David “Tainted” Fisher has his knickers in a bunch over some apparently “wrong” statistics used to justify the toughening up of laws regarding gangs.

I might be missing something here but why is “Tainted” and his employer mounting a campaign on behalf of scum gang members?

Cabinet signed off tough new measures to tackle gangs on the basis of inaccurate information which over-estimated the scale of the crime problem.

The briefing paper told ministers 4000 gang members alone were responsible for a huge number of drug and violence crimes, including murders.

The release of the document through the Official Information Act followed the earlier discovery the wrong information had been used in a press release to justify the policy.
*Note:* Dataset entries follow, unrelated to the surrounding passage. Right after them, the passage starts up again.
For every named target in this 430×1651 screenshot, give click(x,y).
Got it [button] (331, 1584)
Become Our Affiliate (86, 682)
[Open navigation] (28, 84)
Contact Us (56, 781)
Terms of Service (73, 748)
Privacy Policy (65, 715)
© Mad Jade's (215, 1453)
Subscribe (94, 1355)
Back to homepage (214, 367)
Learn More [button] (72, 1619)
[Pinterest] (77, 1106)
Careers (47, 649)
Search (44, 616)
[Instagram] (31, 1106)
Cabinet ministers were also given the wrong information.

The information, which appeared to have been provided by police to the minister’s office, went before Cabinet in June before the August announcement.

The new measures passed by Cabinet were targeted at gang members who were said to be responsible for huge levels of criminal activity. They also show the Government contemplating greater powers for police to tackle gang activity.

Sociologist and gang researcher Dr Jarrod Gilbert outed then Police Minister Anne Tolley over the inaccurate press release and said it was “absurd” the wrong information had also gone to Cabinet. “This was an error of epic proportions. The problem by comparison is almost insignificant.”

The inaccurate figures had suggested the 4000 gang members in New Zealand were personally responsible for about 1500 serious violence and drug charges. New figures show this year gang members were actually responsible for 26 of the 649 serious drug charges laid. They were also responsible for 61 of 868 violence charges.

Read more »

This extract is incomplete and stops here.